3. Mais, pour comprendre les relations entre la perception et la notion, la première précaution à prendre est de considérer, à côté de l’hypothèse d’une évolution linéaire conduisant de l’un de ces termes à l’autre, une autre possibilité beaucoup plus probable : il se peut que les notions ne soient pas tirées de la perception seule, mais du schématisme sensori-moteur en général (les « schèmes » sensori-moteurs constituant de ce point de vue la forme élémentaire de la conceptualisation). En ce cas, le schématisme transformerait et enrichirait la perception en même temps qu’il donnerait naissance par étapes successives (et avec l’aide du langage, etc.) aux formes supérieures de conceptualisation.

4. D’un tel point de vue, les connaissances ne seraient jamais tirées exclusivement de la perception, mais résulteraient des actions que le sujet exerce sur les objets : or l’action comporte des formes originales d’organisation (dès les schèmes sensori-moteurs jusqu’aux schèmes opératoires), dans lesquelles la perception joue bien un rôle de signalisation, mais un rôle seulement partiel. En effet, ce schématisme de l’action est, dès les premiers stades, d’un ordre supérieur aux structures perceptives et ne dérive pas d’elles, mais leur ajoute des éléments nouveaux et les modifie par cela même.

5. Il faut à cet égard distinguer 2 sortes de notions : les notions logico-arithmétiques (ou algébriques) qui n’expriment pas sans plus les propriétés des objets mais seulement celles que l’action a introduites en eux et les notions physiques (au sens général) qui sont abstraites des objets. Les notions spatiales occupent une position intermédiaire.

6. Les notions logico-arithmétiques, en tant que résultant des transformations que l’action introduit dans les objets ne correspondent pas à des structures perceptives : p. ex. on ne perçoit pas une classe (quand Bruner dit que la perception est un acte de catégorisation, cela ne signifie pas que la perception ait construit ces catégories ou classes, ni que le sujet les perçoive comme telles : il perçoit seulement qu’un objet appartient à une classe, p. ex. qu’un objet « est une orange » mais il ne perçoit pas la classe des oranges). On ne perçoit pas non plus une somme numérique, etc. Par contre on perçoit (a) les résultats des opérations logico-arithmétiques quand ils sont mis sous la forme de collections figurales : une série ordonnée, une matrice, un nombre figural, etc. (b) les relations entre les individus, ainsi que les relations entre les individus et les classes, mais la perception de ces dernières relations suppose l’intervention de schèmes et de cadres non due à la perception seule.
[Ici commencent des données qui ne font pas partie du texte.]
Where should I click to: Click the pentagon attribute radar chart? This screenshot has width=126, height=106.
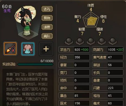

7. Les notions physiques, qui sont abstraites des objets, correspondent par contre toutes (à notre échelle) à des équivalents perceptifs : il y a un espace (physique) perceptif comme un espace notionnel, une causalité, un temps, une vitesse, etc., perceptifs comme des notions de causalité, etc. Il y a des constances perceptives comme des conservations opératoires.

8. Mais, d’une part les notions ne sont pas abstraites de la perception seule mais lui ajoutent des éléments tirés de l’action et de l’opération. Ex. notions projectives, systèmes de référence.

9. D’autre part, les équivalents perceptifs de ces notions ne consistent pas en effets « primaires » seulement mais font intervenir diverses « activités perceptives » qui s’appuient elles-mêmes sur les schèmes sensori-moteurs en général. En ce cas la « préfiguration » de la notion dans la perception, pour reprendre en un autre sens l’expression de Michotte, ne signifie pas une abstraction à partir de la perception mais une construction perceptive sur un modèle réduit et élémentaire de la construction opératoire.

10. Le développement de la perception elle-même résulte donc d’une série d’enrichissements sensori-moteurs : p. ex. la notion du carré n’est pas abstraite des bonnes formes primaires mais des bonnes formes secondaires qui corrigent et complètent les bonnes formes primaires.